From Whence W5FC?
While researching the origin of the W5FC call sign, there are references in various call books and online sources that trace renewals back to 1972. Earlier appearances of the call sign at field day (1973, 1958, and 1954) appear in the Dallas Morning News. But what of the earliest use of "Dubbya-Five-Fried-Chicken"?
A 1932 article in the Dallas Morning News alerts us on September 4, that the club is building a station at the fair: "Radio Station To Be Built At State Fair / Local Amateurs to Send Radiograms by Short Wave at Exposition". The article goes on to say that they'll also relay, free of charge, messages around the world for visitors to the fair that year.

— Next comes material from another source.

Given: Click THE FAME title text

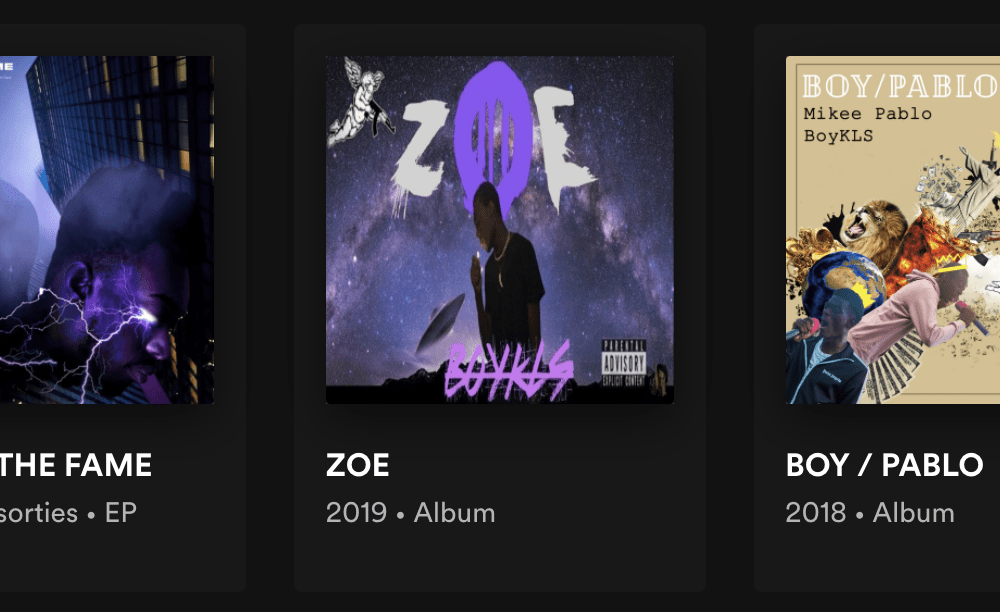Looking at the screenshot, I should pyautogui.click(x=76, y=465).
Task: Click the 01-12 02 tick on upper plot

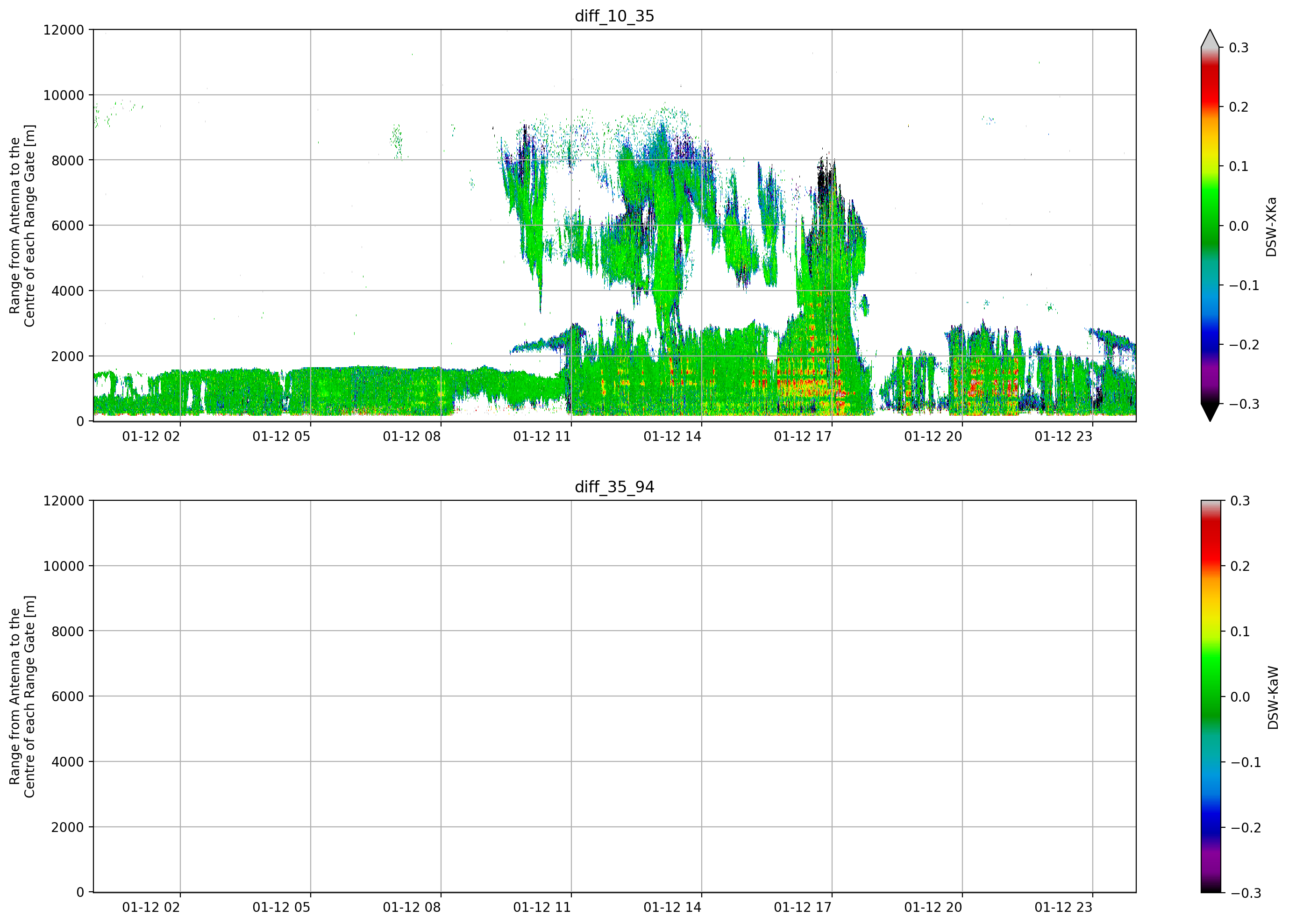Action: tap(150, 436)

Perry S. Jones, was President of Club at the time and says that the station to be built is along the lines of others built by other American Radio Clubs, and that several manufacturers would assist by providing parts.
The article goes on to state they would be using the call sign W5FC to honor a former member of the club.

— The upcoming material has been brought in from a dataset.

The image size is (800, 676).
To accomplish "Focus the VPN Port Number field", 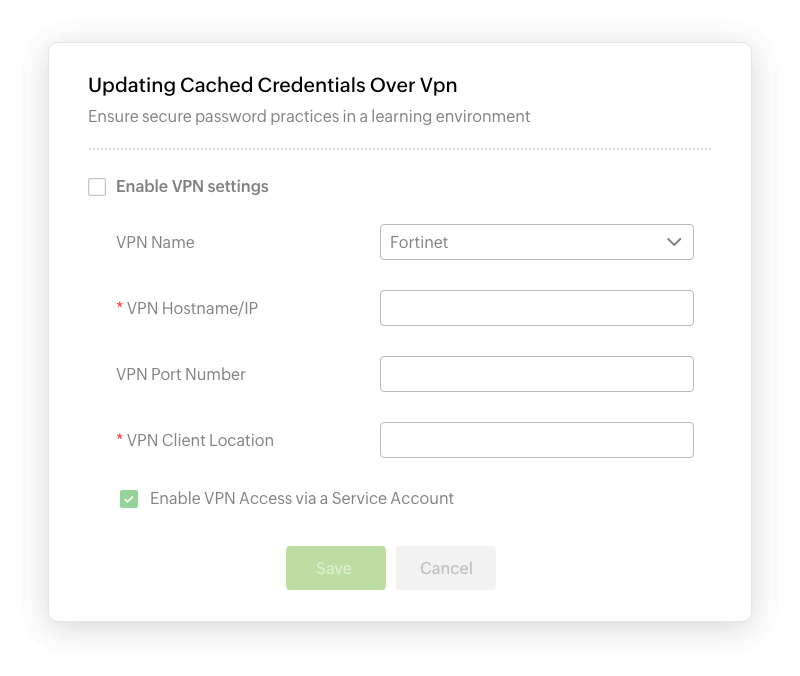I will pos(536,374).
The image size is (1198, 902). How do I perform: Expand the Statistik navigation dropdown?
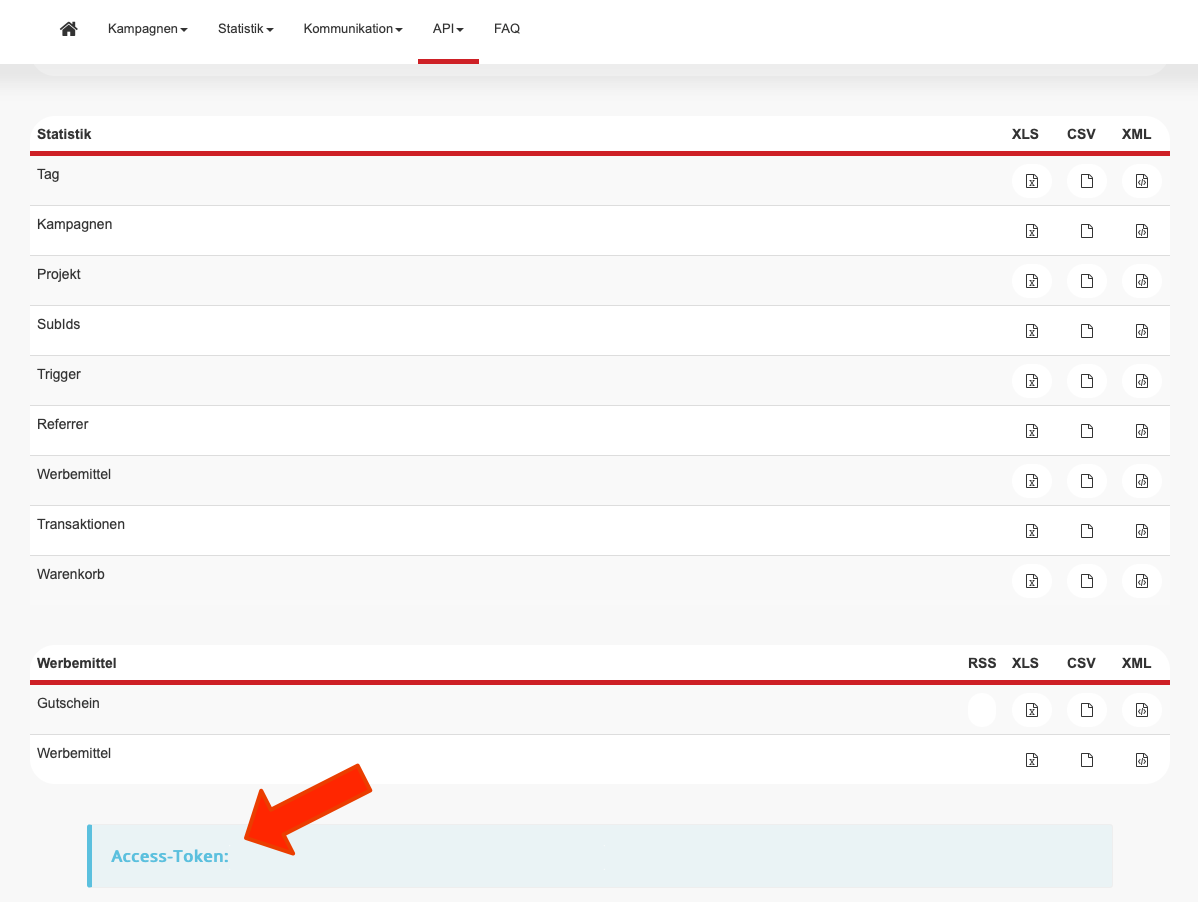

"The call letters to be used at the station will be W5FC. These were formerly used by Maurice Hardy, deceased member of the club." A previous DMNews entry of the (semi-) regular column "With The Amateurs" indicates that as early as July 1922, his call sign was 5YF and that, like all radio amateurs of the era, was an excellent builder of radio sets. One of his transmitters made 2nd prize in a radio show (1922). Earlier documents also show his call sign as 5YF, so W5FC became his call sign sometime between 1922 and 1932.
More sleuthing shows that Maurice W. Hardy died earlier in the year in April, at age 31, and resided at 4226 Roseland Ave. His obituary states that he was "...(a) well known Dallas amateur radio expert," a life-long resident of Dallas and a maker of art jewelry.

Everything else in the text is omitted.